▶ [WHAT YOU HAVE TO DO]: Looking through the records that follow, determine how many lines contain "computer" and reply with that number alone.

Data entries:
◆ ◆ ◆
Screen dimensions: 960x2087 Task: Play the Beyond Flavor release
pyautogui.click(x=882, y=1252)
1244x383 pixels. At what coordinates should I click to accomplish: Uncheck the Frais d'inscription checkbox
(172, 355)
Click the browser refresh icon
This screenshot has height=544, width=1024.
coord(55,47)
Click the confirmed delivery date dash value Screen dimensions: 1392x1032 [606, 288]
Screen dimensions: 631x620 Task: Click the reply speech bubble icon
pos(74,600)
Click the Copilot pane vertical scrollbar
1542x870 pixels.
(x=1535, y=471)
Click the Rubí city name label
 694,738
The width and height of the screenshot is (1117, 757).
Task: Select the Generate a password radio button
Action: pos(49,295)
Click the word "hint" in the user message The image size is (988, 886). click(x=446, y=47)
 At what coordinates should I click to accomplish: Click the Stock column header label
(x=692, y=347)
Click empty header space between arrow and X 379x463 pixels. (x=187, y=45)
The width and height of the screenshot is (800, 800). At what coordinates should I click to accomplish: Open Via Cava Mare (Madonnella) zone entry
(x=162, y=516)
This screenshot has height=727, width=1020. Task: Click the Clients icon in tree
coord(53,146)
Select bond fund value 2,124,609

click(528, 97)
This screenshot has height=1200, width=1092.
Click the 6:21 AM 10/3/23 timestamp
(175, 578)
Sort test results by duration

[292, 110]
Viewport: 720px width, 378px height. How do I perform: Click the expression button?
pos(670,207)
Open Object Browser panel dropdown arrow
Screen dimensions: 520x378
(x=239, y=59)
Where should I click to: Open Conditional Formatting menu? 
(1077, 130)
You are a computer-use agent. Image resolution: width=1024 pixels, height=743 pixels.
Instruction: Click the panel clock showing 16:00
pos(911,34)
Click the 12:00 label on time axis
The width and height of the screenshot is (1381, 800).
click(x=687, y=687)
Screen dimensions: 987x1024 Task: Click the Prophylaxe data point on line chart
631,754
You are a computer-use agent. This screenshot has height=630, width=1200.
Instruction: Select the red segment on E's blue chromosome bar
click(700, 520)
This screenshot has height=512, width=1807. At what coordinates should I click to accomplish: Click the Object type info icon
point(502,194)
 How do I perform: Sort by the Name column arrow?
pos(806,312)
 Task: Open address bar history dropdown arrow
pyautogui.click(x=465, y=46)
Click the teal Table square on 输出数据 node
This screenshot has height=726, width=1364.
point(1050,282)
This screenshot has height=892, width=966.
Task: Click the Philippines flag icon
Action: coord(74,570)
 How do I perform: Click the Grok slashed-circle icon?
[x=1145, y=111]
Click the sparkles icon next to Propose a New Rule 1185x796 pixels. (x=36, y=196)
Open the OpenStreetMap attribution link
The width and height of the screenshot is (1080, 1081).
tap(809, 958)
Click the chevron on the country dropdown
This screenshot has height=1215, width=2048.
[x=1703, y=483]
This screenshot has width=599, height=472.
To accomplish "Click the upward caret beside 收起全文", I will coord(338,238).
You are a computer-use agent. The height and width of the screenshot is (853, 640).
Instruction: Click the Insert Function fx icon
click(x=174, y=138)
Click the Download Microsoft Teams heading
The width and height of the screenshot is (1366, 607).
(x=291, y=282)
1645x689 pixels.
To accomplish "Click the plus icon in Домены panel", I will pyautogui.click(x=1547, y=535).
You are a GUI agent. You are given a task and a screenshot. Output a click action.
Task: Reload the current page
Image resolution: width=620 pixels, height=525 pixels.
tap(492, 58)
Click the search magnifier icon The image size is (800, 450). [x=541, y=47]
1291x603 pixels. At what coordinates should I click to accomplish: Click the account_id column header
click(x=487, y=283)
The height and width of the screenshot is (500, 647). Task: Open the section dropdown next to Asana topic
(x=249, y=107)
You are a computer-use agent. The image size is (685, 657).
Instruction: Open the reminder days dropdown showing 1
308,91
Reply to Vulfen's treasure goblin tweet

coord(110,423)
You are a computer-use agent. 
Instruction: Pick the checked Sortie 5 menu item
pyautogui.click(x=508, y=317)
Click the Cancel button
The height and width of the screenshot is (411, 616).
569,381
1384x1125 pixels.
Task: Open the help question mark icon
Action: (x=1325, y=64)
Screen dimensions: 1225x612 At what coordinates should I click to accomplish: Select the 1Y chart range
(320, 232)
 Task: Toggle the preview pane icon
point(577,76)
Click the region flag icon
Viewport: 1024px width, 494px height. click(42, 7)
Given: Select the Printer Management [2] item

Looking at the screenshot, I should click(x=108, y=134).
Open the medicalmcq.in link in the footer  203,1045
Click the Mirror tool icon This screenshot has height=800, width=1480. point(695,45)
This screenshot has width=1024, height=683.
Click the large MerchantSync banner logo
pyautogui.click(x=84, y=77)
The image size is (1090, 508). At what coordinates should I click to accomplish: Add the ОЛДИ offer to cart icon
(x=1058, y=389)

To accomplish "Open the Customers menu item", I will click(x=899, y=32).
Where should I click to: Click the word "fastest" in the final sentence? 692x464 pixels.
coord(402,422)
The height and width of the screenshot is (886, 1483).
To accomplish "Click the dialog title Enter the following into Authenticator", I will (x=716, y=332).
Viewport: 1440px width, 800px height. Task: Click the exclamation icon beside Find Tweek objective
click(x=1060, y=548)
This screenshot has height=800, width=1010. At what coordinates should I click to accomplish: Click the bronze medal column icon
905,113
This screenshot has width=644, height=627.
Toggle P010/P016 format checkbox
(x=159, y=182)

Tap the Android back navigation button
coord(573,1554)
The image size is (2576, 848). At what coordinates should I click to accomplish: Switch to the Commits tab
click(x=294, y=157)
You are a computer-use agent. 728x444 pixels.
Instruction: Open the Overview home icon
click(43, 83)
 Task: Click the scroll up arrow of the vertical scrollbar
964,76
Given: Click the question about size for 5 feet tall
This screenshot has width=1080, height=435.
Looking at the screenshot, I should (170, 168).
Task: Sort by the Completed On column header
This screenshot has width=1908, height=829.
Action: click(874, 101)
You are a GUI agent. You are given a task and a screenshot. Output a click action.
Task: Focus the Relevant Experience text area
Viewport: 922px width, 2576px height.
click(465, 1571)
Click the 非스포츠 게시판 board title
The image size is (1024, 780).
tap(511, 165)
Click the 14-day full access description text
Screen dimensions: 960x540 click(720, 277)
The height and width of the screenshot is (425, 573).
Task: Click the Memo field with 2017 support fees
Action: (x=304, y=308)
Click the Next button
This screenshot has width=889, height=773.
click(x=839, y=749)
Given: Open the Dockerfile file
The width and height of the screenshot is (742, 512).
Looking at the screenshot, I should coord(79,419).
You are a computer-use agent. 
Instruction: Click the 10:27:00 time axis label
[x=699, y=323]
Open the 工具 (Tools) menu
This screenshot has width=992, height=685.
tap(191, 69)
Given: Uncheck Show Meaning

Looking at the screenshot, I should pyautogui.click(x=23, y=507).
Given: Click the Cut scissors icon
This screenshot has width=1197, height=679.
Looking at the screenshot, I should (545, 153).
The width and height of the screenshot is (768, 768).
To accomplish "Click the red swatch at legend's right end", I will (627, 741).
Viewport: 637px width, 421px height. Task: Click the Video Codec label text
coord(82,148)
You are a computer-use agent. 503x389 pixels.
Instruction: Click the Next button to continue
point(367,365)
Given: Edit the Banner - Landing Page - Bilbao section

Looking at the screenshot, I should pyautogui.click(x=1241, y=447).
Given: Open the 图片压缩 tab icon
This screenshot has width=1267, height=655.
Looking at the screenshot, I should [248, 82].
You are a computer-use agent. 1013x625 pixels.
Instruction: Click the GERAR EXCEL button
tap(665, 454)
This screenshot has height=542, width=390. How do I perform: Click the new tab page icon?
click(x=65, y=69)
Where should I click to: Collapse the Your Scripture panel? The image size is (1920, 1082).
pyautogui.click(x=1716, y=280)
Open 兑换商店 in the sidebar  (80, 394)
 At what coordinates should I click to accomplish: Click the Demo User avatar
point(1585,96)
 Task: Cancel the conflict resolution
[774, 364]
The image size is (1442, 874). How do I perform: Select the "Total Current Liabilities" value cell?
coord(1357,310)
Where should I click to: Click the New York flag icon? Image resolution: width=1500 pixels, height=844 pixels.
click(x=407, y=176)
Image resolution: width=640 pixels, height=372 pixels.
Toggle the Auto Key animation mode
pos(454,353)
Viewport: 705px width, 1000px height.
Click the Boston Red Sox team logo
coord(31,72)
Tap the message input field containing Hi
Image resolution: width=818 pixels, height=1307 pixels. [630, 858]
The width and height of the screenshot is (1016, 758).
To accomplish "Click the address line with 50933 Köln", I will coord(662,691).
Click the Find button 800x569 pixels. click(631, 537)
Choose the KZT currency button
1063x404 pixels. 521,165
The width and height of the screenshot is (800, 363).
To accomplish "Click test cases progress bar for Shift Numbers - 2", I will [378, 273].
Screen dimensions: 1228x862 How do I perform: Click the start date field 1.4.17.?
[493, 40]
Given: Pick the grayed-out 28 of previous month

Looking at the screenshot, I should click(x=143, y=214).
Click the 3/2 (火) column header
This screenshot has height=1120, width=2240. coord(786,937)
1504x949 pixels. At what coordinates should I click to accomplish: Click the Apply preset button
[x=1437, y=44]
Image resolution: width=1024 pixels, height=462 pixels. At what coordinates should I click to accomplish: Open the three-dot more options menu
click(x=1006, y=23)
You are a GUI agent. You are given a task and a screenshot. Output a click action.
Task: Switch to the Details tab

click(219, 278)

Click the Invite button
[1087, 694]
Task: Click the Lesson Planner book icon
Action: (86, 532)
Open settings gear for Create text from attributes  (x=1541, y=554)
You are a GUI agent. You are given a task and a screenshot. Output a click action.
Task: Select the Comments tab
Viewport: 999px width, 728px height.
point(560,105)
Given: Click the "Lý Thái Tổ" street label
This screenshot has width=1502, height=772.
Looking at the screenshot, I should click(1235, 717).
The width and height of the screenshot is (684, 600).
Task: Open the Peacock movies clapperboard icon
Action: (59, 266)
◆ ◆ ◆
▶ [SOLUTION]: 9